La prima è che sono chiamato, come prete, a ridimensionare notevolmente il mio ruolo: non sono il sostituto di Dio, che ha scelto di abitare nel cuore di ogni essere vivente, oltre che nel Sacramento della Eucarestia. Poi sto capendo che il digiuno dal Popolo serve a sentirmi ancora più vicino a Dio dal quale sono stato chiamato, consacrato e inviato per essere pastore, mai mercenario.

Ma anche che la parola “vicinanza” non ha a che fare con l’unità di misura, ma con lo slancio del cuore, che notoriamente supera lo spazio e il tempo e tutti porta dentro ed è dentro tutti. Sto imparando che, grazie a Dio, la chiesa cammina sulle gambe dei battezzati e che nessuno, nemmeno noi preti, siamo indispensabili se non perché indegnamente scelti per celebrare quei sacramenti sono via privilegiata, ma non esclusiva, per portare gioia e conforto al popolo affidato alle nostre cure.

Ma per il resto Dio non è vincolato a mediazioni esclusive o escludenti per riversare il suo amore verso i suoi figli ovunque essi si trovino. Sto imparando che non è affatto vero che il popolo non può fare a meno di noi preti.

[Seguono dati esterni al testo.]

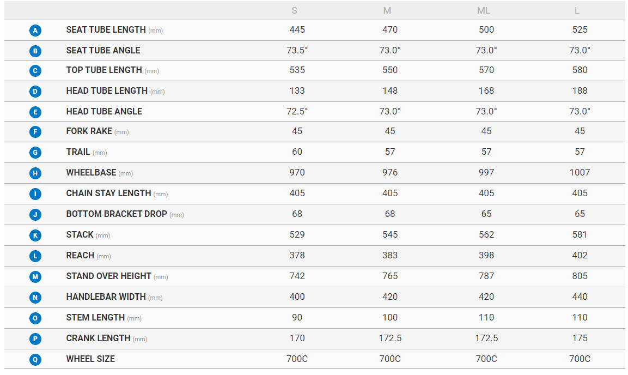Click the L size column header
The image size is (628, 375).
(577, 11)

Spesso pecchiamo di narcisismo clericale, amiamo metterci in mostra, fare a gara a chi si inventa la trasmissione in streaming più sensazionale, le Messe registrate in (finta) solitudine, passeggiate plateali in piazza e selfie con il SS. Sacramento, statue di Santi dai variegati superpoteri messi in mostra come i manichini nelle vetrine dei negozi mancando di rispetto per primi proprio ai Santi stessi, come se davvero non fosse Dio a salvarci, ma le nostre invenzioni che, a volte, rasentano quello stesso devozionismo pericolosamente vicino al fanatismo che spesso rimproveriamo ai nostri parrocchiani.

Urlare le nostre preghiere tramite gli amplificatori esterni delle chiese certamente farà piacere a qualche nostro devoto fedele, ma se in qualcuna di quelle case abitasse un non credente o un musulmano, che diritto abbiamo di imporre anche a loro le nostre devozioni? Siamo sicuri che magari in buona fede non stiamo mancando di rispetto al senso ecumenico del sentire comune?

Sto imparando che l’assenza del popolo, delle liturgie, del contatto con i fedeli, sta scoprendo il lato debole di noi preti: la corsa a chi “fa” di più e meglio dell’altro, dimenticando che non siamo attori o conduttori televisivi che fanno a gara per inventarsi il palinsesto più accattivante e strappalacrime… Quello che mi deve far riflettere non è l’assenza, ma la perdita. “Si, l’assenza si può sopportare, la perdita invece…è la perdita che fa male, non ha senso la perdita.

L’assenza è un’emozione senza corpo… io non la conosco, mentre la perdita la conosco molto bene. E’ come avere qualche cosa in mano di bello e poi ad un certo punto… sparisce così, all’improvviso… è come a Steve Wonder e Ray Charles… Ray Charles è diventato cieco, mentre Steve Wonder è cieco dalla nascita.

Steve Wonder ha provato l’assenza, mentre Ray Charles la perdita… E la perdita è molto peggio!” (Rocco Schiavone, Marco Giallini) Non mi fa paura la solitudine, mi fa orrore il protagonismo a tutti i costi, perche potrebbe essere segno che non abbiamo capito la differenza fra solitudine e isolamento.

Non sappiamo stare soli perché abbiamo perso la confidenza con Dio, lo stare a tu per tu con lui… Non temo l’assenza, mi preoccupa la perdita di credibilità… Morale? Se faccio silenzio dentro di me e chiedo a Dio come mi vuole in questi giorni così assurdi, sento che mi dice, tra il severo e il paterno, “zitto, nasconditi e prega il Padre tuo nel segreto, che andrà tutto bene”. Prego, allora, per la nostra Italia, popolo di Santi, poeti, navigatori, e (ultimamente) di esperti di teologia pastorale pur non avendo mai avuto un buon rapporto né con la chiesa, né con la religione in genere.

Dall’esperienza di questi giorni impariamo almeno a non fare ombra a Dio.